Instructions for the task. Pictures are to be left out, and the rest of the records reproduced exactly.

[Stored data entries]
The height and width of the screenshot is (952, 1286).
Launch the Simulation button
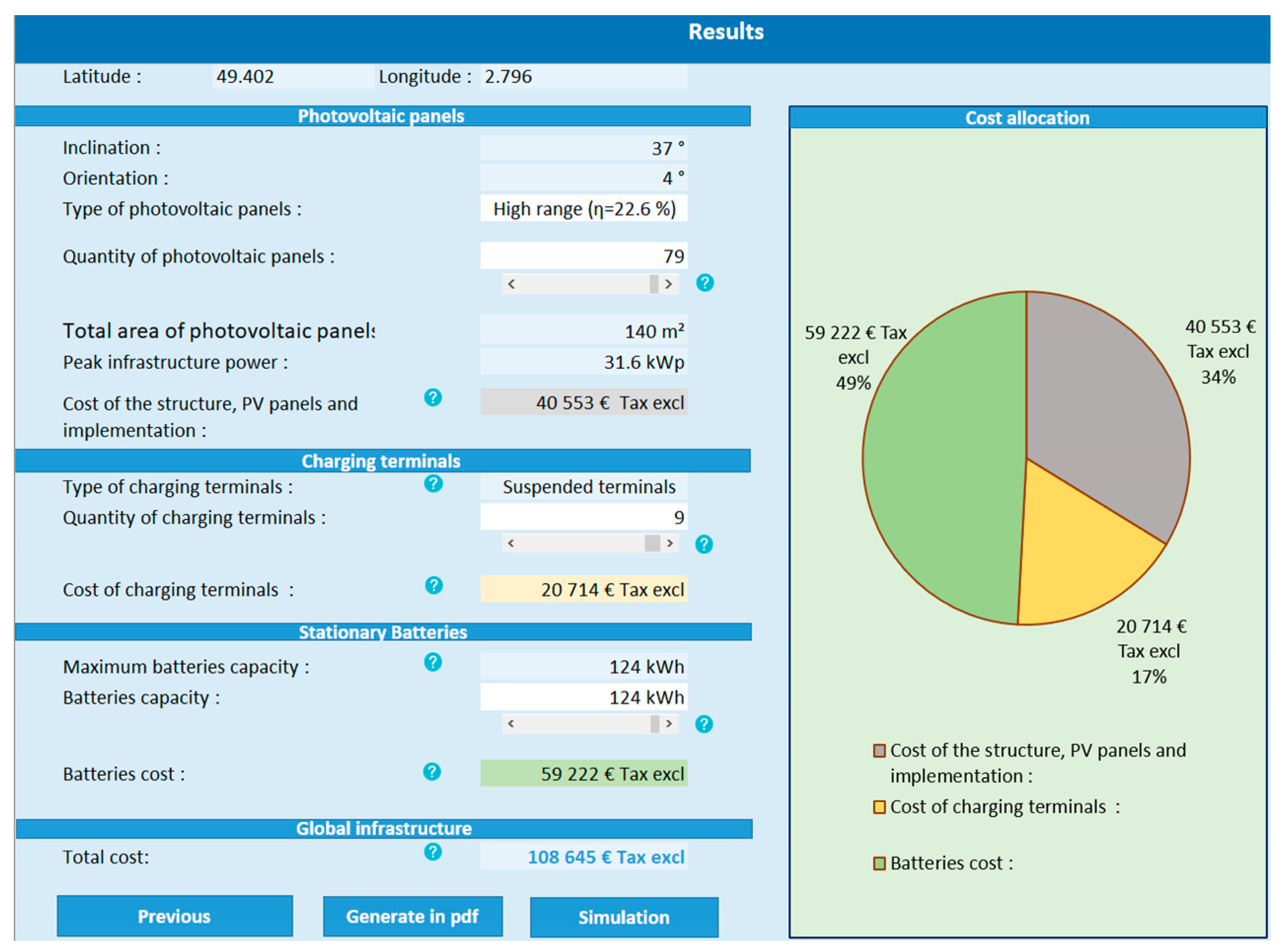coord(623,917)
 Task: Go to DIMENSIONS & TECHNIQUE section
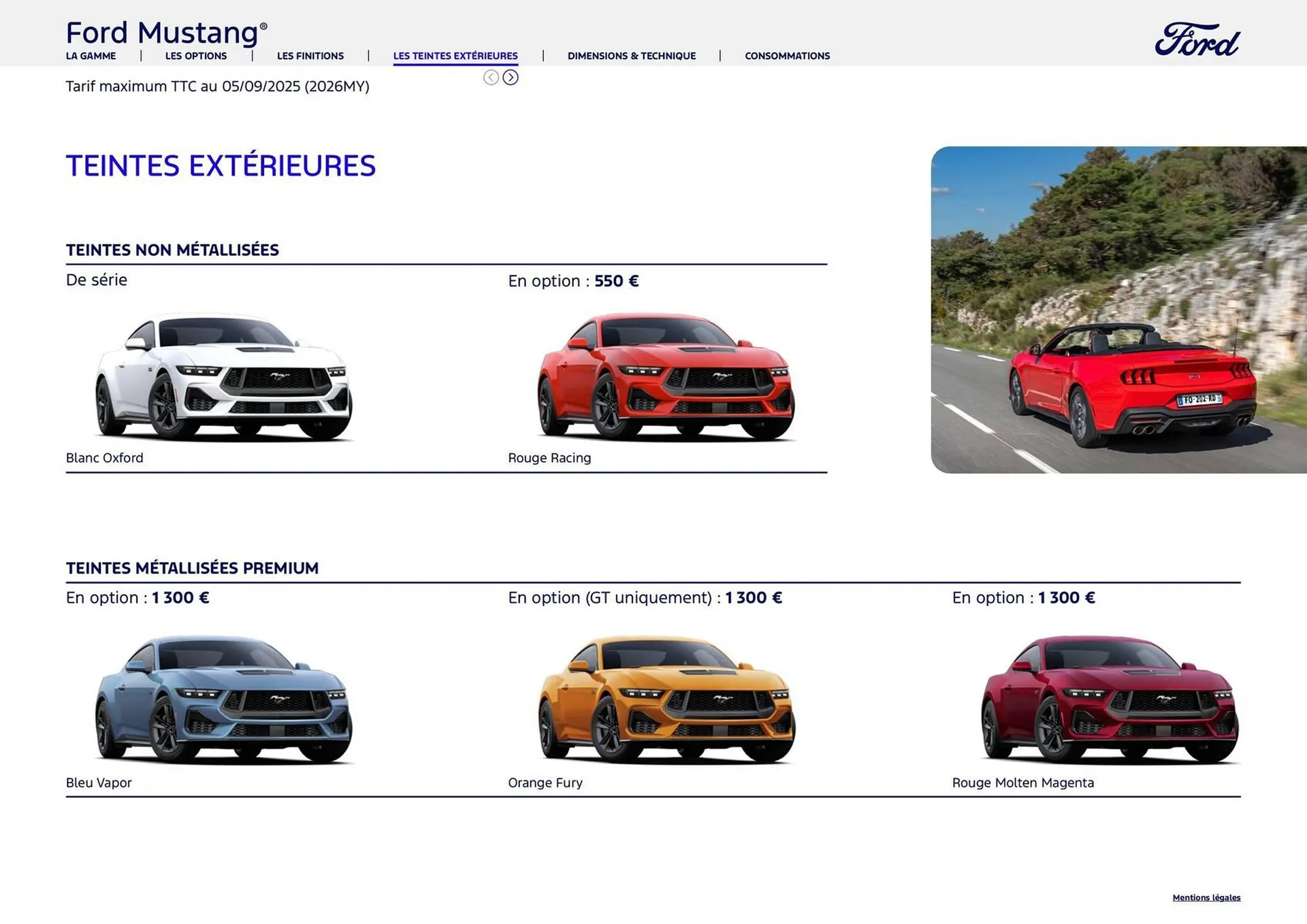click(x=631, y=56)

Solution below.
The height and width of the screenshot is (952, 1286).
Launch the Simulation button
coord(623,917)
 Task: Go to DIMENSIONS & TECHNIQUE section
click(x=631, y=56)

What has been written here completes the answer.